According to Olayinka, “The most significant factor is the increasing level of threat in the environment of business in Nigeria, arising from: insecurity, supply chain problems, rising inflation, and poor purchasing power, low level of productivity, rising unemployment, liquidity overhang and paucity of risk-free financial instruments.”

He added that, “As a result, most banks prefer to be debited by CBN for running short of LDR limit, as against extending credit to businesses that are finding it difficult to survive. It is all about managing risk.

“When CBN mop-up liquidity, DMBs will first resort to the intervention before they build capacity again. With the increasing inflation rate, the CRR debit is a means to reduce banks ability to extend access cash into the system and control the volume of money in circulation.”

Also, the Vice President, Highcap securities Limited, Mr.

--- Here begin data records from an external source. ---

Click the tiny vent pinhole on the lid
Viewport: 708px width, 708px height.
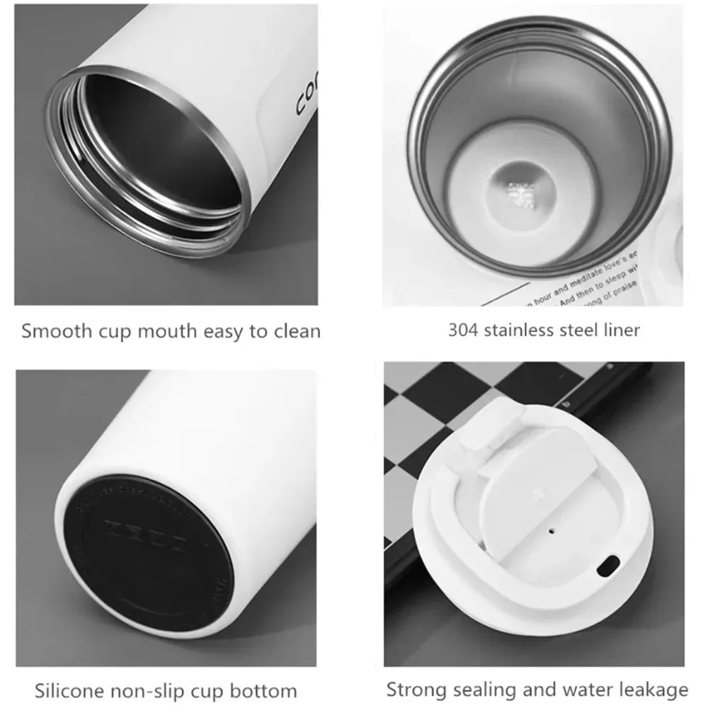pyautogui.click(x=551, y=528)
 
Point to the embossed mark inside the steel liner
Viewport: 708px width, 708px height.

David Adnori explained that banks and merchant banks are sceptical about the new government economy directions, stressing that lending to key sectors call for caution.

The CBN had in July 2019 directed that banks’ daily deposits placement through its SDF should not exceed N2 billion, stressing that any daily deposits above the stipulated amount will not attract interest payments.

The CBN had noted in its 2019 guidelines that the N2billion deposit represents 73 per cent reduction from the previous limit of N7.5 billion introduced way back in 2014.

In November 2014, the CBN said it observed that banks and discount houses preferred to keeping their idle balances in the SDF with the CBN.

Unfortunately, this preference contributed to the restraining of the financial intermediation process, the reason the CBN opted to review the guidelines for the operation of the standing deposit facility.

The review recommended that daily placements by discount houses and banks at the SDF should not exceed N7.5 billion.

Data from the CBN official website revealed that banks and merchant banks borrowing dropped by 88 per cent to N235.06 billion in June 2023 from N1.93 trillion in June 2023.

The CBN lends money to banks and merchant banks through the SLF at interest rate of 100 basis points above the MPR.

Standing facilities (lending and deposit) are instruments of liquidity management, according to the CBN. They serve as avenues to invest surplus funds overnight and to square up whenever the system is short at the end of each business day.